--- TEXTO PARA LEER ---

Se está recordando en los últimos días, una vez más, el discurso de Ortega y Gasset sobre el Estatut de Cataluña en las Cortes republicanas de 1932. Tuve la suerte de hacerme con un ejemplar de ese discurso en una feria barcelonesa del libro viejo y de ocasión de fines de los años setenta. Enterrado entre volúmenes de a cien pesetas estaba la edición, algo rota, de la Revista de Occidente y la Agrupación al Servicio de la República. Además del texto de Ortega, despertó también mi curiosidad que el libro se abriese con un discurso sobre el proyecto de reforma agraria del diputado y notario cordobés Juan Díaz del Moral, el primer gran historiador de las agitaciones andaluzas.

Qué importante es en un libro el sentido de las formas y los paratextos que le acompañan. La portada es muy sencilla, sobre fondo que debió ser blanco y en letra de color verde se lee: "La Reforma Agraria y el Estatuto Catalán". En la primera página de este ejemplar está escrita y firmada con trazo rápido una dedicatoria de Díaz del Moral a un joven republicano, que años más tarde sería un conocido arquitecto franquista. Que tratase del problema catalán y del problema andaluz me produjo en aquel instante una inquietud de la que nunca he podido desprenderme cada vez que abro este libro repentino.

¿Sucederá lo mismo con el problema catalán que con el problema andaluz? ¿Acabará algún día disolviéndose como un azucarillo en su propio café?

--- DATOS APORTADOS ---

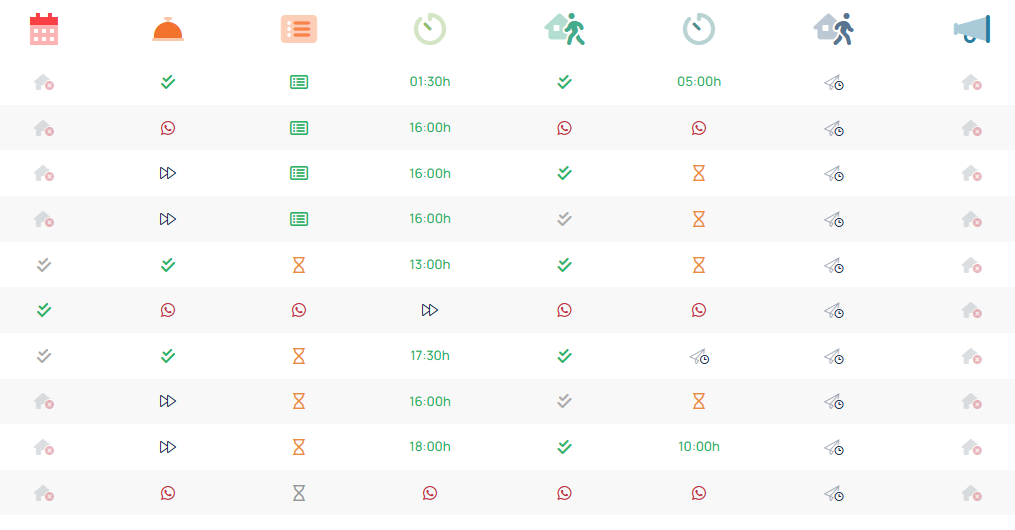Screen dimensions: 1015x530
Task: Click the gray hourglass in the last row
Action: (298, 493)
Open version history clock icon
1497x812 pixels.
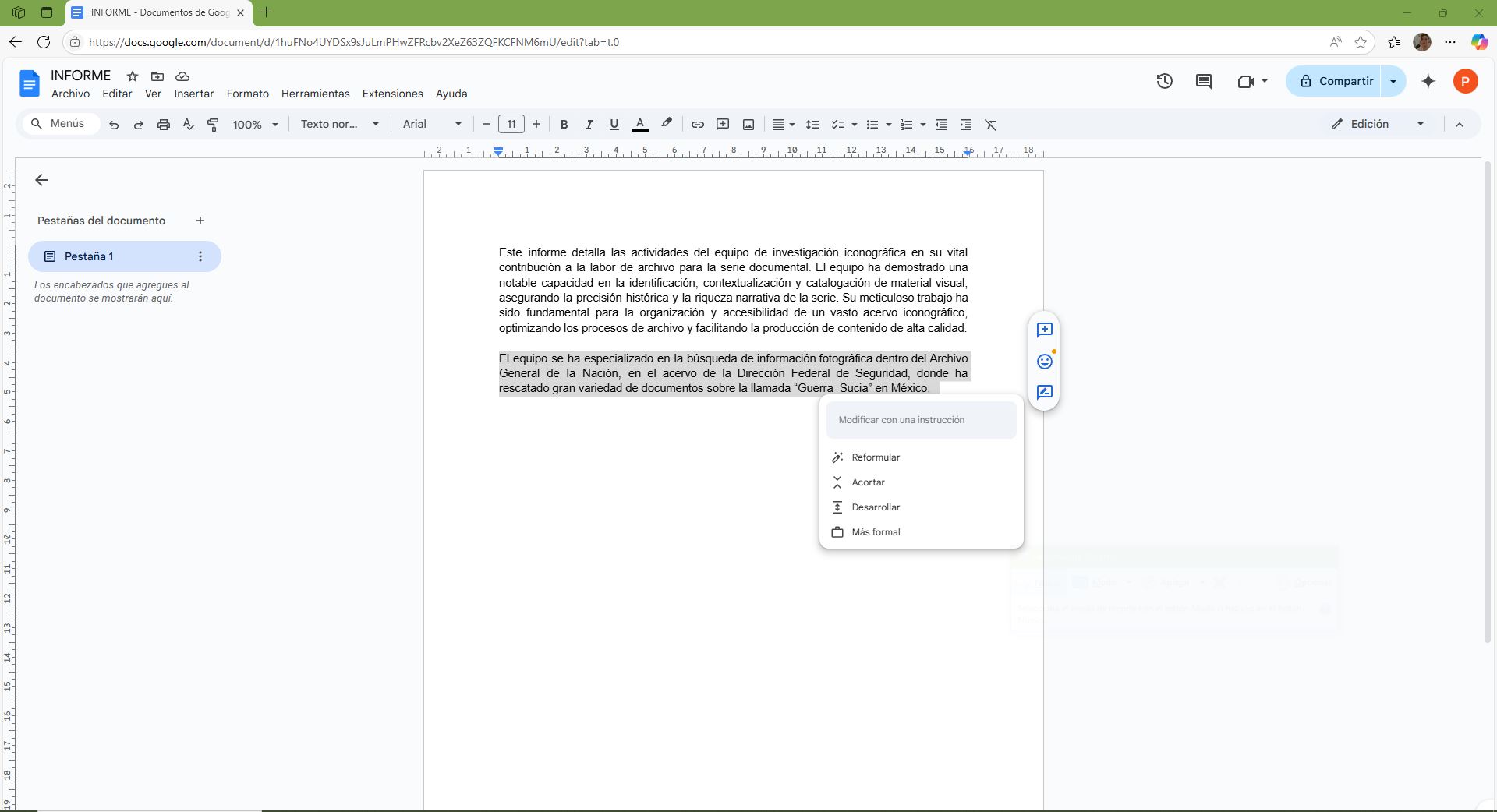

---
--- DATOS APORTADOS ---

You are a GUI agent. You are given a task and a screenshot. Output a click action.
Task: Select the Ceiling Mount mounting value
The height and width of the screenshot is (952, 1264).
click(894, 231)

---
--- DATOS APORTADOS ---

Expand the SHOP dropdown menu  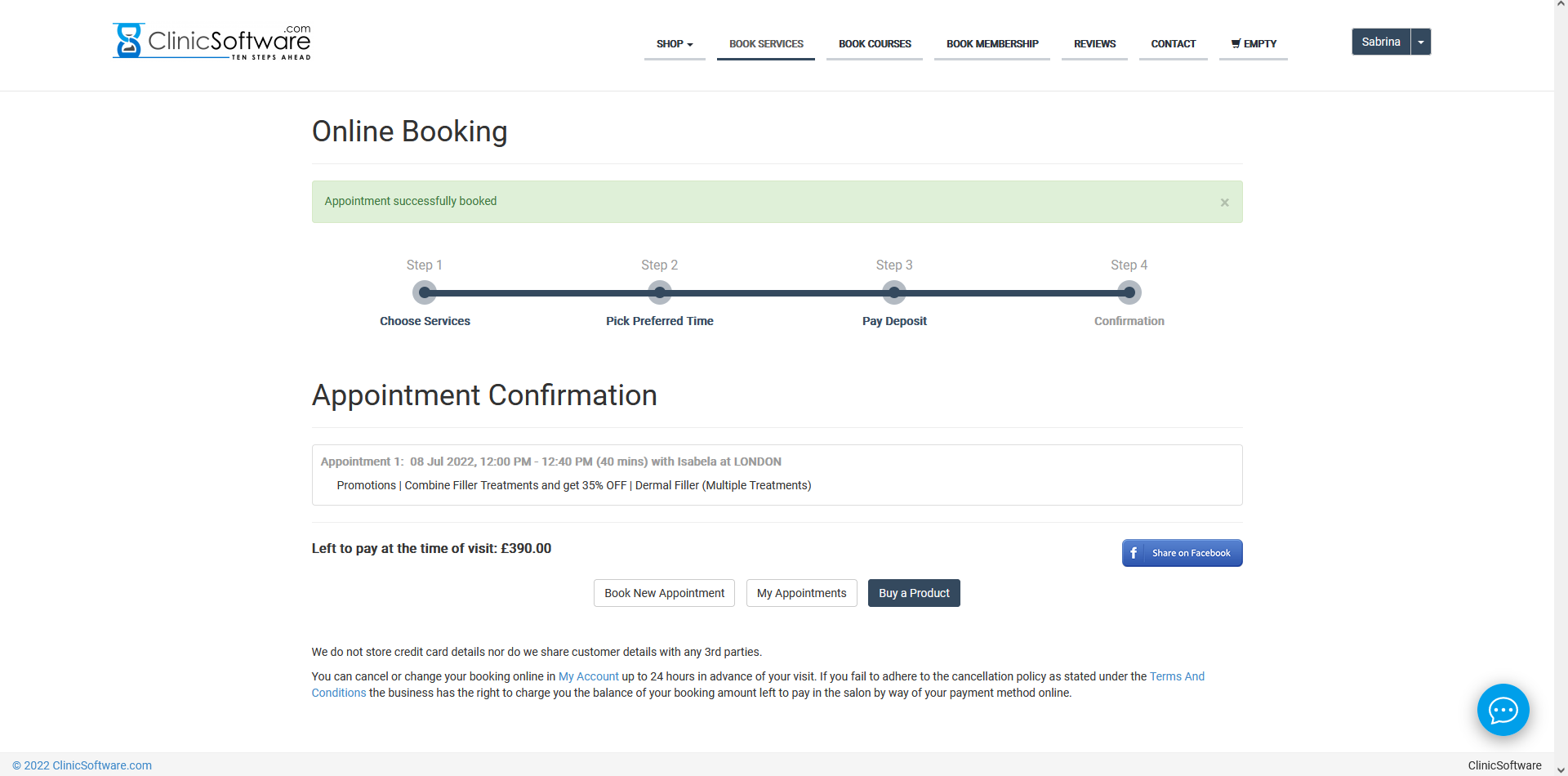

---

• _TUS TAREAS_
1 > Repite el pasaje del texto para leer que va entre "Se está recordando" y "las agitaciones andaluzas.", ambos incluidos.
2 > Según el texto para leer, ¿de qué color es la letra de la portada del libro?
Las líneas de datos son material aparte, sin relación con el texto.

• _RESPUESTAS DADAS_
1 >
Se está recordando en los últimos días, una vez más, el discurso de Ortega y Gasset sobre el Estatut de Cataluña en las Cortes republicanas de 1932. Tuve la suerte de hacerme con un ejemplar de ese discurso en una feria barcelonesa del libro viejo y de ocasión de fines de los años setenta. Enterrado entre volúmenes de a cien pesetas estaba la edición, algo rota, de la Revista de Occidente y la Agrupación al Servicio de la República. Además del texto de Ortega, despertó también mi curiosidad que el libro se abriese con un discurso sobre el proyecto de reforma agraria del diputado y notario cordobés Juan Díaz del Moral, el primer gran historiador de las agitaciones andaluzas.

2 > Verde.